What is needed:
Set every record down again, exactly and completely.

Excerpted records:
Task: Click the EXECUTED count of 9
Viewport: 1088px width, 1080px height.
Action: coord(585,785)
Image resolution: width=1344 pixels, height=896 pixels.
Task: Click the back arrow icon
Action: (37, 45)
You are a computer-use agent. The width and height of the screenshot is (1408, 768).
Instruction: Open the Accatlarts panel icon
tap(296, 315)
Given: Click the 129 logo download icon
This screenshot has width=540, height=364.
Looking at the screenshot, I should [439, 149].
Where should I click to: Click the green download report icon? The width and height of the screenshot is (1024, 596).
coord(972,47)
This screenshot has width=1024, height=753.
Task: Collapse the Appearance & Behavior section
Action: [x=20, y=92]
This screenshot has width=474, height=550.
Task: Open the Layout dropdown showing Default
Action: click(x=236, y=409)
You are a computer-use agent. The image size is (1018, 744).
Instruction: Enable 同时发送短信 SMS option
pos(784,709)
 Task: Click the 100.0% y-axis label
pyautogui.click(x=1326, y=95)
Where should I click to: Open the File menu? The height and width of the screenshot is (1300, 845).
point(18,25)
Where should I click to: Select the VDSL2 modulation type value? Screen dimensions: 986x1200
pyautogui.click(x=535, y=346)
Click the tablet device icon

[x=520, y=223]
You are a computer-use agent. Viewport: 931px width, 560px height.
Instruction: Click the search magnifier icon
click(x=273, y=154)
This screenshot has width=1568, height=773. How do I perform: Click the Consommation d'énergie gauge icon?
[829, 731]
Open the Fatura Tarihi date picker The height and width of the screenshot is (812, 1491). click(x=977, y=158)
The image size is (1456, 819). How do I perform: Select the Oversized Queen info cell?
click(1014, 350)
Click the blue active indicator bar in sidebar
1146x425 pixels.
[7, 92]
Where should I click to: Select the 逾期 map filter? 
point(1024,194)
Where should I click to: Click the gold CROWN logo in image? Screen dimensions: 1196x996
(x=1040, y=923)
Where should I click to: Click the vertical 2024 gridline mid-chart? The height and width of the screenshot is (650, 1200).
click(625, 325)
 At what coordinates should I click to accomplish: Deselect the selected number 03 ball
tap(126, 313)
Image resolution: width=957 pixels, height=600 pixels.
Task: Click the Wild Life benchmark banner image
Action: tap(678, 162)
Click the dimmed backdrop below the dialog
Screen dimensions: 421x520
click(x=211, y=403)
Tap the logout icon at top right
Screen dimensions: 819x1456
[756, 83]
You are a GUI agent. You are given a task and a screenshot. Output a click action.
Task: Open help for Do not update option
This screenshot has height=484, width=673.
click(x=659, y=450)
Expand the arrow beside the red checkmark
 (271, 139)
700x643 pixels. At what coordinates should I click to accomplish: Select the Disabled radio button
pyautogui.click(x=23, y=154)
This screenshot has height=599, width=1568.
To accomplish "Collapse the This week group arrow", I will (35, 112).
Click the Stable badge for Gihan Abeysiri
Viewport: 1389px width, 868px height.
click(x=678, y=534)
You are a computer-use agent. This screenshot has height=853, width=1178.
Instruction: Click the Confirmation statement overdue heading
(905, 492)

Task response:
Task: Click the EXECUTED count of 9
Viewport: 1088px width, 1080px height.
Action: coord(585,785)
Image resolution: width=1344 pixels, height=896 pixels.
Task: Click the back arrow icon
Action: (37, 45)
You are a computer-use agent. The width and height of the screenshot is (1408, 768).
Instruction: Open the Accatlarts panel icon
tap(296, 315)
Given: Click the 129 logo download icon
This screenshot has width=540, height=364.
Looking at the screenshot, I should [439, 149].
Where should I click to: Click the green download report icon? The width and height of the screenshot is (1024, 596).
coord(972,47)
This screenshot has width=1024, height=753.
Task: Collapse the Appearance & Behavior section
Action: [x=20, y=92]
This screenshot has width=474, height=550.
Task: Open the Layout dropdown showing Default
Action: click(x=236, y=409)
You are a computer-use agent. The image size is (1018, 744).
Instruction: Enable 同时发送短信 SMS option
pos(784,709)
 Task: Click the 100.0% y-axis label
pyautogui.click(x=1326, y=95)
Where should I click to: Open the File menu? The height and width of the screenshot is (1300, 845).
point(18,25)
Where should I click to: Select the VDSL2 modulation type value? Screen dimensions: 986x1200
pyautogui.click(x=535, y=346)
Click the tablet device icon

[x=520, y=223]
You are a computer-use agent. Viewport: 931px width, 560px height.
Instruction: Click the search magnifier icon
click(x=273, y=154)
This screenshot has width=1568, height=773. How do I perform: Click the Consommation d'énergie gauge icon?
[829, 731]
Open the Fatura Tarihi date picker The height and width of the screenshot is (812, 1491). click(x=977, y=158)
The image size is (1456, 819). How do I perform: Select the Oversized Queen info cell?
click(1014, 350)
Click the blue active indicator bar in sidebar
1146x425 pixels.
[7, 92]
Where should I click to: Select the 逾期 map filter? 
point(1024,194)
Where should I click to: Click the gold CROWN logo in image? Screen dimensions: 1196x996
(x=1040, y=923)
Where should I click to: Click the vertical 2024 gridline mid-chart? The height and width of the screenshot is (650, 1200).
click(625, 325)
 At what coordinates should I click to accomplish: Deselect the selected number 03 ball
tap(126, 313)
Image resolution: width=957 pixels, height=600 pixels.
Task: Click the Wild Life benchmark banner image
Action: tap(678, 162)
Click the dimmed backdrop below the dialog
Screen dimensions: 421x520
click(x=211, y=403)
Tap the logout icon at top right
Screen dimensions: 819x1456
[756, 83]
You are a GUI agent. You are given a task and a screenshot. Output a click action.
Task: Open help for Do not update option
This screenshot has height=484, width=673.
click(x=659, y=450)
Expand the arrow beside the red checkmark
 (271, 139)
700x643 pixels. At what coordinates should I click to accomplish: Select the Disabled radio button
pyautogui.click(x=23, y=154)
This screenshot has height=599, width=1568.
To accomplish "Collapse the This week group arrow", I will (35, 112).
Click the Stable badge for Gihan Abeysiri
Viewport: 1389px width, 868px height.
click(x=678, y=534)
You are a computer-use agent. This screenshot has height=853, width=1178.
Instruction: Click the Confirmation statement overdue heading
(905, 492)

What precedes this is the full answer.